**Job:** Turn the lines of the material starting at the one containing "Where should I click to: Flag" and ending at the one containing "click(x=57, y=104)" into a numbered list, omitting any blank lines.

Source data
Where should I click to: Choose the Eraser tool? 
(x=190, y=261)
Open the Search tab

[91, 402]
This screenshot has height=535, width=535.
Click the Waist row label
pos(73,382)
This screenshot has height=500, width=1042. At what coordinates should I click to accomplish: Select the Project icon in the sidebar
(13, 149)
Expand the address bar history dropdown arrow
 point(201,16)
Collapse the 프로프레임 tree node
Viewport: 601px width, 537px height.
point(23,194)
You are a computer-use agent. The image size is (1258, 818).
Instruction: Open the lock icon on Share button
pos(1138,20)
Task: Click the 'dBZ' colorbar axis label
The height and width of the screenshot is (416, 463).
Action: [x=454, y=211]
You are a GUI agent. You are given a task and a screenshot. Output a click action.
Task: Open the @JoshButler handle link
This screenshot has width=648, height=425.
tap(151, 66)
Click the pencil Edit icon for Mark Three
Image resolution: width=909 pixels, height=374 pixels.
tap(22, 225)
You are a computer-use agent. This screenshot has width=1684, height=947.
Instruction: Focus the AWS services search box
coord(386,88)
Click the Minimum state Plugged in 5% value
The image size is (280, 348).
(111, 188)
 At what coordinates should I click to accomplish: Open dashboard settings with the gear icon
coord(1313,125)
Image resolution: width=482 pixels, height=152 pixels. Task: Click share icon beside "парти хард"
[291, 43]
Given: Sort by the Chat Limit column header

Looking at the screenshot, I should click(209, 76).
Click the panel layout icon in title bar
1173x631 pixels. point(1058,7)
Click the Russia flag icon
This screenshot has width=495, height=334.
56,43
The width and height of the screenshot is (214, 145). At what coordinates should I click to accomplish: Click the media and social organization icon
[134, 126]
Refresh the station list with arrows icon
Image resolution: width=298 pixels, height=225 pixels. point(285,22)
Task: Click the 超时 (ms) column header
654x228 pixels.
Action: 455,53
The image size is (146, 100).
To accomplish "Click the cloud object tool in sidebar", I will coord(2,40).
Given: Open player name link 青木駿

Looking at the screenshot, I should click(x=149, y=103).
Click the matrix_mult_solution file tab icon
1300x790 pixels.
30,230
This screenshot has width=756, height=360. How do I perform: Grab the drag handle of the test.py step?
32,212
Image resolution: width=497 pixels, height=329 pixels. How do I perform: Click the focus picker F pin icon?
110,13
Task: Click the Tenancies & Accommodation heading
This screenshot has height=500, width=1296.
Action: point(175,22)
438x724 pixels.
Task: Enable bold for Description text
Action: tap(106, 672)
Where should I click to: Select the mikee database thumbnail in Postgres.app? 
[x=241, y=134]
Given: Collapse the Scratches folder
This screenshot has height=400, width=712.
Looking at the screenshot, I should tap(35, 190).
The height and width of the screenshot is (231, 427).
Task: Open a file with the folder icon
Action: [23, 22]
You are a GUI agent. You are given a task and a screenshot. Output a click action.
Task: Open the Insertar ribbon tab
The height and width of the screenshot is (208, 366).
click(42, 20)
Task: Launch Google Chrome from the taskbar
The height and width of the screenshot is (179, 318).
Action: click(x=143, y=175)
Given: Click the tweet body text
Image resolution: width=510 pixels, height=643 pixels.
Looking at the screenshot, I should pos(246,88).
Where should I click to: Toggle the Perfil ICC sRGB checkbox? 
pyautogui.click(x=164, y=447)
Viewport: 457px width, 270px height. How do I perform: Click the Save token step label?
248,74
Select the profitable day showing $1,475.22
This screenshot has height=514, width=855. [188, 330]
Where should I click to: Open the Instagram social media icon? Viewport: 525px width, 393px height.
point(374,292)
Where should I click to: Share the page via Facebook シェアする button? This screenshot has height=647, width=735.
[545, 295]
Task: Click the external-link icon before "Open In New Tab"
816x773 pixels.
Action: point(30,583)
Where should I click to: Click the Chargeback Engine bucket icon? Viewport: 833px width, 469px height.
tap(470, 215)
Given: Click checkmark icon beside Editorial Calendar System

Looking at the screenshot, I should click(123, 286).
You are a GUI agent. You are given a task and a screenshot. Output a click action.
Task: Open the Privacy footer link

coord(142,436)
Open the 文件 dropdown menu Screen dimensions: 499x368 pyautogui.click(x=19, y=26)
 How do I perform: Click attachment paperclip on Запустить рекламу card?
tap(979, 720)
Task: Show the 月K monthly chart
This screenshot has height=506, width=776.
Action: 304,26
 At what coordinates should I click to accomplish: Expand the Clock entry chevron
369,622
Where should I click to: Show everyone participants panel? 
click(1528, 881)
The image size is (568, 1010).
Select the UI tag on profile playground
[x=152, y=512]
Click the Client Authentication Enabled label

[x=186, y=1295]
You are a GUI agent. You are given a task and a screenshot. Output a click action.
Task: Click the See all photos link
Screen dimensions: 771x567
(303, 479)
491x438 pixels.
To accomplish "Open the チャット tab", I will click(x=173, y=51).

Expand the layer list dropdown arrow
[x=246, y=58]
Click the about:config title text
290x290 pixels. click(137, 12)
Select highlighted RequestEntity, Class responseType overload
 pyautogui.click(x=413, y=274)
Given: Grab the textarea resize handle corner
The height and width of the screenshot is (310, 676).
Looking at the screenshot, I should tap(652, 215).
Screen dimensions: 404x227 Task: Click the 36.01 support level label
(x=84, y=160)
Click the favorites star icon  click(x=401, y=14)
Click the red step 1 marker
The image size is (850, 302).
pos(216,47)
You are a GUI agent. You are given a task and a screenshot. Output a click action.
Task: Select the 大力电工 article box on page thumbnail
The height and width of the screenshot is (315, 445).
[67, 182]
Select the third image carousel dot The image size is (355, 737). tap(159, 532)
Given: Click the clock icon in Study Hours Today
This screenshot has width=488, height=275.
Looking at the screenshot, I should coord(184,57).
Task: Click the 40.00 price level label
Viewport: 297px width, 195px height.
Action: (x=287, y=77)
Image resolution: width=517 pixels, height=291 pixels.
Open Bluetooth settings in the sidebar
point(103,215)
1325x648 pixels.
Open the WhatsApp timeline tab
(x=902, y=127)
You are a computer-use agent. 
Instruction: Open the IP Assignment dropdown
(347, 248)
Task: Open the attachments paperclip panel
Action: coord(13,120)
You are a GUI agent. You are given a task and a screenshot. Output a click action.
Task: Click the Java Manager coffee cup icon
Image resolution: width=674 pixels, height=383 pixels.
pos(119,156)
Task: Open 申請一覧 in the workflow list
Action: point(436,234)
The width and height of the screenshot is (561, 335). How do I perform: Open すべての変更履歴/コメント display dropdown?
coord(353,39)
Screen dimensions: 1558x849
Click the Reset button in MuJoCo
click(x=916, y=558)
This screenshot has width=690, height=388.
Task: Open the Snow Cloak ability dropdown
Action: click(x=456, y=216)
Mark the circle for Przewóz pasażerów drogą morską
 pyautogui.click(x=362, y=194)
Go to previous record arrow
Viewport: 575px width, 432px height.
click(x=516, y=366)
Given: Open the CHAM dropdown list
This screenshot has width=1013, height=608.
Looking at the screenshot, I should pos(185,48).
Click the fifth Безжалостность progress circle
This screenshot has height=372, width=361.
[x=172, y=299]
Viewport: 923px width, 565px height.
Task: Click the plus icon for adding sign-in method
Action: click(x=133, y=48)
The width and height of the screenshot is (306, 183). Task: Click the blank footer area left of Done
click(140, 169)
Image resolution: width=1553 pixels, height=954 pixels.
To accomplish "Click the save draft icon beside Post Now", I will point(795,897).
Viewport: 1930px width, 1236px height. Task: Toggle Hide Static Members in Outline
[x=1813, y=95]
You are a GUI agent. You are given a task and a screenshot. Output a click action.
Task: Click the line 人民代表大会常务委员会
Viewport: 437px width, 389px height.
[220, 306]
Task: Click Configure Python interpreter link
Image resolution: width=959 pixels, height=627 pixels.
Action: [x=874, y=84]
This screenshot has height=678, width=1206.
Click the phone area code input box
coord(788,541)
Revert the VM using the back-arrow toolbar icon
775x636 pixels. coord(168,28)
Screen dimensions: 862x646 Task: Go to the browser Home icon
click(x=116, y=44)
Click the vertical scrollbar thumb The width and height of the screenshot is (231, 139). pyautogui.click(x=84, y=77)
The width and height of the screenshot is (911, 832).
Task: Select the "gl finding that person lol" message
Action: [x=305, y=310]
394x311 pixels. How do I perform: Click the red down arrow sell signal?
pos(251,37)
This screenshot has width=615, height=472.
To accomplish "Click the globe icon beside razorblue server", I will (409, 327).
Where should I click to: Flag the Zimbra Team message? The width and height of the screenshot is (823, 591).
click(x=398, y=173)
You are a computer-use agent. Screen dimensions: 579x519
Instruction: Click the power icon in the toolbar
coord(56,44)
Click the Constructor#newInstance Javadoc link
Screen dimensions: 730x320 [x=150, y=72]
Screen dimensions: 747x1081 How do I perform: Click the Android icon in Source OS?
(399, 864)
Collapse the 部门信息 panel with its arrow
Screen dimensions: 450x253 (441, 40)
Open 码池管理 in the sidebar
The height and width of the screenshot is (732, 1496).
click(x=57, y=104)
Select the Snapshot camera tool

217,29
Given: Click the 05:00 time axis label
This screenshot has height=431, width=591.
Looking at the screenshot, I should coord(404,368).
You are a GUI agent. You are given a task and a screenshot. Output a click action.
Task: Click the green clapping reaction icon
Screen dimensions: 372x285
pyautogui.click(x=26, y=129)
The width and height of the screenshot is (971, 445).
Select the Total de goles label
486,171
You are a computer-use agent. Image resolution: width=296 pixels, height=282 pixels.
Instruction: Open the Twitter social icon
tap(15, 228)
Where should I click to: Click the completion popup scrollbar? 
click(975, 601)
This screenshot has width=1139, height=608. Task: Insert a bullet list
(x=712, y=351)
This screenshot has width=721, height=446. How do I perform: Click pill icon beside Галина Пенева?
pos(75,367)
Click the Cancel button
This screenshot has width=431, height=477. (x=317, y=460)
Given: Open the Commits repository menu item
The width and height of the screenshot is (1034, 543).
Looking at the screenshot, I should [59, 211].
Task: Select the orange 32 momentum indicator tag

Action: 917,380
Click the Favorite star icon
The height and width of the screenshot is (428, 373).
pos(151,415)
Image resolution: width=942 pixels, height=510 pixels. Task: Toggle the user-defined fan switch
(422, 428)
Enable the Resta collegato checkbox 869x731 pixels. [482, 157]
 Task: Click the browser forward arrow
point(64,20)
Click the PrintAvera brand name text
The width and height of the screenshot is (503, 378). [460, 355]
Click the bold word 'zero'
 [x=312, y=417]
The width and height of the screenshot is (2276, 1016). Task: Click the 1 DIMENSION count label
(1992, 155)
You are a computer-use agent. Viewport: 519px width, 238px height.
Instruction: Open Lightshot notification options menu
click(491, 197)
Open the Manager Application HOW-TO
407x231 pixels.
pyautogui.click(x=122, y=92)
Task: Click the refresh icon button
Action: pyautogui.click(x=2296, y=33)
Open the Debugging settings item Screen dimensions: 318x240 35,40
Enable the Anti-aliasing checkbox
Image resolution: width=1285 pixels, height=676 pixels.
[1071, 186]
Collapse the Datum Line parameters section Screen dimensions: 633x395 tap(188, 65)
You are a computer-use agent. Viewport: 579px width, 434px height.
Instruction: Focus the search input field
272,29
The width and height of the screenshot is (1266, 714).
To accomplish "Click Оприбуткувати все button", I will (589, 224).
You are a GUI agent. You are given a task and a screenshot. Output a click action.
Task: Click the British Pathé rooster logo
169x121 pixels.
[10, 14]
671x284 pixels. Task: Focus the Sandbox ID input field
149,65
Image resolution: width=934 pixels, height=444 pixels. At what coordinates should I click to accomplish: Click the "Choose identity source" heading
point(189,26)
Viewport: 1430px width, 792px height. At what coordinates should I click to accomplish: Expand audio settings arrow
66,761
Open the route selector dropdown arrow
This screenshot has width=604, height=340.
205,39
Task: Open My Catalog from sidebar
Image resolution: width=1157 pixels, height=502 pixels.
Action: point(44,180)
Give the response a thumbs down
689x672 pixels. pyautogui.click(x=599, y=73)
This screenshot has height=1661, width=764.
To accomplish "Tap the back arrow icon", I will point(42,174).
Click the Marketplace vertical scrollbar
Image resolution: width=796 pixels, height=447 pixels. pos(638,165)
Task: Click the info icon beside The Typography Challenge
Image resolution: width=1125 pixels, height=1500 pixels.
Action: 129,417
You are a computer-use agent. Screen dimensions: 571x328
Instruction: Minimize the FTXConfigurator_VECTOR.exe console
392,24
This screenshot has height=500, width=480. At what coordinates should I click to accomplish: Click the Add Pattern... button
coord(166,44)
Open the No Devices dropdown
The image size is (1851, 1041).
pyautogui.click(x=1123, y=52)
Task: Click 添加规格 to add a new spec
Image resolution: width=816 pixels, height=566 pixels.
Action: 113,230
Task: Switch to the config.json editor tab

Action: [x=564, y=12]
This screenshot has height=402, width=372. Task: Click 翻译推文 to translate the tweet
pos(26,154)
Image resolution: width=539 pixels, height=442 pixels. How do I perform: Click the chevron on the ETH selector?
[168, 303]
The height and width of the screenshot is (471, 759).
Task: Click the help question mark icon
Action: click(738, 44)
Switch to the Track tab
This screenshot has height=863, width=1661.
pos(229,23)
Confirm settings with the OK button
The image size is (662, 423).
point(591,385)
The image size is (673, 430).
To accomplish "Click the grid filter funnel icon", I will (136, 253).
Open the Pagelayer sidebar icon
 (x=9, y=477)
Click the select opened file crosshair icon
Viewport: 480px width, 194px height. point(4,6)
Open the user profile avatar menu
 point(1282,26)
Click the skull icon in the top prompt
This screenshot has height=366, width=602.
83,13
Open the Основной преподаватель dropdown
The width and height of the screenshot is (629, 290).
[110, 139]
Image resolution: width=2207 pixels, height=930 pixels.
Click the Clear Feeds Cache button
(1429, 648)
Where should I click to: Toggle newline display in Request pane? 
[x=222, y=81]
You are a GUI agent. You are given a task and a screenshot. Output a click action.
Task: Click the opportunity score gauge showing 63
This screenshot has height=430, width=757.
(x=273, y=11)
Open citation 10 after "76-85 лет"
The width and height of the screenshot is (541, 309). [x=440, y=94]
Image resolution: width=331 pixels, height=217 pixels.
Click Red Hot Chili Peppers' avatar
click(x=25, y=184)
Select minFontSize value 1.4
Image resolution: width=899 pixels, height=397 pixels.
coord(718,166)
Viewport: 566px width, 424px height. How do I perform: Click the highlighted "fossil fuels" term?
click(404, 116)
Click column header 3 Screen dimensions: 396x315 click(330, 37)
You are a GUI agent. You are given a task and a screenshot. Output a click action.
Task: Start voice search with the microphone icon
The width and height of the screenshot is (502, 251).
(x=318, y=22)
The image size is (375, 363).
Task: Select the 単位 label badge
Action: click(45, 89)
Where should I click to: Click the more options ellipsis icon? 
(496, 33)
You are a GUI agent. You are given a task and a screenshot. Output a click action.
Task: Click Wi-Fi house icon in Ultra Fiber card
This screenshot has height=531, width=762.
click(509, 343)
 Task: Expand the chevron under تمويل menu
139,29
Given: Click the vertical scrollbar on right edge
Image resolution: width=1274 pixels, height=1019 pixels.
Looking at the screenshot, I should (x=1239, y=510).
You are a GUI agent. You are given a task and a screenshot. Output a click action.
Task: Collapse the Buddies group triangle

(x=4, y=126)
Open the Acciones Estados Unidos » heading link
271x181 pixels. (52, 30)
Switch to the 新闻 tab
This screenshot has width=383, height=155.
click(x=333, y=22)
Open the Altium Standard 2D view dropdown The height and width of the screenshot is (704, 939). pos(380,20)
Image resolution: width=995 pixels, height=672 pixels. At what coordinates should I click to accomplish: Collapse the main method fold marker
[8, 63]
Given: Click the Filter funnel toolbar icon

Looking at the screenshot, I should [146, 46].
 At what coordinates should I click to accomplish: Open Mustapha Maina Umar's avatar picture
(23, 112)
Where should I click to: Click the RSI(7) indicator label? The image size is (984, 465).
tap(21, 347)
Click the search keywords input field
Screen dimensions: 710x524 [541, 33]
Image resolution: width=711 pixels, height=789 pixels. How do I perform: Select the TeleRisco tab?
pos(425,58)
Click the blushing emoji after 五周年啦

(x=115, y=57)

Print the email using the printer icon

**Answer to the task:**
1. Where should I click to: Flag the Zimbra Team message? The width and height of the screenshot is (823, 591).
2. click(x=398, y=173)
3. You are a computer-use agent. Screen dimensions: 579x519
4. Instruction: Click the power icon in the toolbar
5. coord(56,44)
6. Click the Constructor#newInstance Javadoc link
7. Screen dimensions: 730x320 [x=150, y=72]
8. Screen dimensions: 747x1081 How do I perform: Click the Android icon in Source OS?
9. (399, 864)
10. Collapse the 部门信息 panel with its arrow
11. Screen dimensions: 450x253 (441, 40)
12. Open 码池管理 in the sidebar
13. The height and width of the screenshot is (732, 1496).
14. click(x=57, y=104)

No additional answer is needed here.